### Quoted passage
------------------------------

Before the optical density of 0.6, both the xanthan and glucose M9 cultures had grown at roughly the same rate (0.54 μ), and this sample represents the closest measurement chronologically between the two conditions. At this density, the majority of proteins are already overabundant in the XUR (53%), although this is not yet significant for 7 of 15 of the proteins detected within the region, and only at this point was the mannose-6-phosphate isomerase ManA (GMCHHGAN_003838) detected and found to be significantly overabundant. This implies that early growth is potentially not exclusively dependent on xanthan as the sole carbon source, although the terminal mannose is likely already being metabolized before an optical density of 1.0 due to the significance of the mannose-6-phosphate isomerase, GH9, and GH3 in the xanthan condition at an OD_600_ of 0.6. This implies that at an OD_600_ of 0.6, there has been recognition of a limited number of elicitor signals and specific metabolites are being imported, although the majority of metabolic machinery is already significantly overabundant, which increases measurably when compared to all future time points.
At an OD_600_ of 1.0, 13 of the 15 proteins detected within the XUR in this experiment were significantly overabundant at this density. This means that at an OD_600_ of 1.0, 86% of the proteins detected in this region in this experiment are measured as significantly overabundant, including the xanthan lyase PL8, the GH9, the GH38, the GH3, and every transporter detected within the experiment. This is several more in absolute terms and almost twice as many in relative terms than were measured as overabundant at an OD_600_ of 0.6. This implies that substrate-triggered induction of the entire region occurs at some point between the optical density of 0.6 and 1.0. One transcriptional regulator (GMCHHGAN_003844) was only detected and significant at an OD_600_ of 0.6, while the other two (GMCHHGAN_003853 and GMCHHGAN_003839) gained significance going forward.
This implied induction carries over to the optical density of 1.8, where only the “first” transcriptional regulator (GMCHHGAN_003844) loses significance, and the N-acetyl glucosamine kinase (GMCHHGAN_003837) is no longer detected. The results imply that there are small changes in protein expression or degradation that occur between the optical densities of 1.0 and 1.8.
By the final measurement at 24 h for the glucose condition and 96 h for the xanthan conditions, 11 of 15 (73%) of the overall detected proteins within this region over the entire experiment were significantly overabundant. If we look at proteins detected at this time point, 91.6% of the proteins encoded within the XUR remain significantly overabundant at the end in the xanthan condition. Between the optical densities of 1.8 and these measurements at OD_600_ absorptions greater than 2.7, all of the proteins encoded in the XUR remain either equally overabundant or decreased in relative overabundance, implying that the xanthan degradation machinery is still in use but may be finished utilizing certain parts of the polysaccharide and is moving toward a stationary state.

------------------------------

### Data supplied
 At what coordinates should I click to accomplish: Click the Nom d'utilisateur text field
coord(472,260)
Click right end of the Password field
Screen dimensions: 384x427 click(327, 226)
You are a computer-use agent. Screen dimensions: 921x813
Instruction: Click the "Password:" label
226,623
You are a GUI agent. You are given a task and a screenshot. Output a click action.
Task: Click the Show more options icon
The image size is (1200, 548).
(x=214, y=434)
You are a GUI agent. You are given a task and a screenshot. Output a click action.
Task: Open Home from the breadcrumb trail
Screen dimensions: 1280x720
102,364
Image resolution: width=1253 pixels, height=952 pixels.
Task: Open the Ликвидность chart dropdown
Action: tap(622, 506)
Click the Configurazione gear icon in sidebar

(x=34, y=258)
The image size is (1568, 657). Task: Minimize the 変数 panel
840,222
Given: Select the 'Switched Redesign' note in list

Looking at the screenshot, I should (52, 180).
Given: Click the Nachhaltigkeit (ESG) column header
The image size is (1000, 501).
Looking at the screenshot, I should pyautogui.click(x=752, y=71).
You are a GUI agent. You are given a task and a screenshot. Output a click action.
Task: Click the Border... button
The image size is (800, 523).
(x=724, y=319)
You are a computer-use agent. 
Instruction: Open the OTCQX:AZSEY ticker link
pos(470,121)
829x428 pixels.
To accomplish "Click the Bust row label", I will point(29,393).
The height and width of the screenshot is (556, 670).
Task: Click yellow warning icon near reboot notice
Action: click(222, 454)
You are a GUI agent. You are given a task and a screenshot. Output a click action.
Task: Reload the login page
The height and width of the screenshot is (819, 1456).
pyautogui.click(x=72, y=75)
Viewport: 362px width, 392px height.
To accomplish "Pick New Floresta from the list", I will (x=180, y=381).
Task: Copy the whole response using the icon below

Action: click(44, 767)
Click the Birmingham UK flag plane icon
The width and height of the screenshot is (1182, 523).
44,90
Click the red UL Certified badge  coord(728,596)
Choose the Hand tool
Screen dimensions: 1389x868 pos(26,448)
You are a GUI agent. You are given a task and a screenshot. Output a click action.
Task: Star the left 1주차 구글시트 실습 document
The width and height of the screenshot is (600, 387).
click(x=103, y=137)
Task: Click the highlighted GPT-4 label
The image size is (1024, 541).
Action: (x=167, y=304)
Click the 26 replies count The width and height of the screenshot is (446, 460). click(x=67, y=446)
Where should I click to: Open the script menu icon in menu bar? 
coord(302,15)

------------------------------

### Exercise
In the passage above on xanthan culture proteins, condense the paragraph beginning "At an OD_600_ of 1.0" into a short bulleted list that keeps its main facts.

### Reply
- At an OD_600_ of 1.0, 13 of the 15 proteins detected in the XUR (86%) were significantly overabundant.
- These included the xanthan lyase PL8, GH9, GH38, GH3 and every transporter detected in the experiment.
- That is several more in absolute terms, and almost twice as many in relative terms, as at an OD_600_ of 0.6.
- Substrate-triggered induction of the whole region therefore appears to occur between optical densities of 0.6 and 1.0.
- The transcriptional regulator GMCHHGAN_003844 was detected and significant only at an OD_600_ of 0.6, while GMCHHGAN_003853 and GMCHHGAN_003839 gained significance from this point on.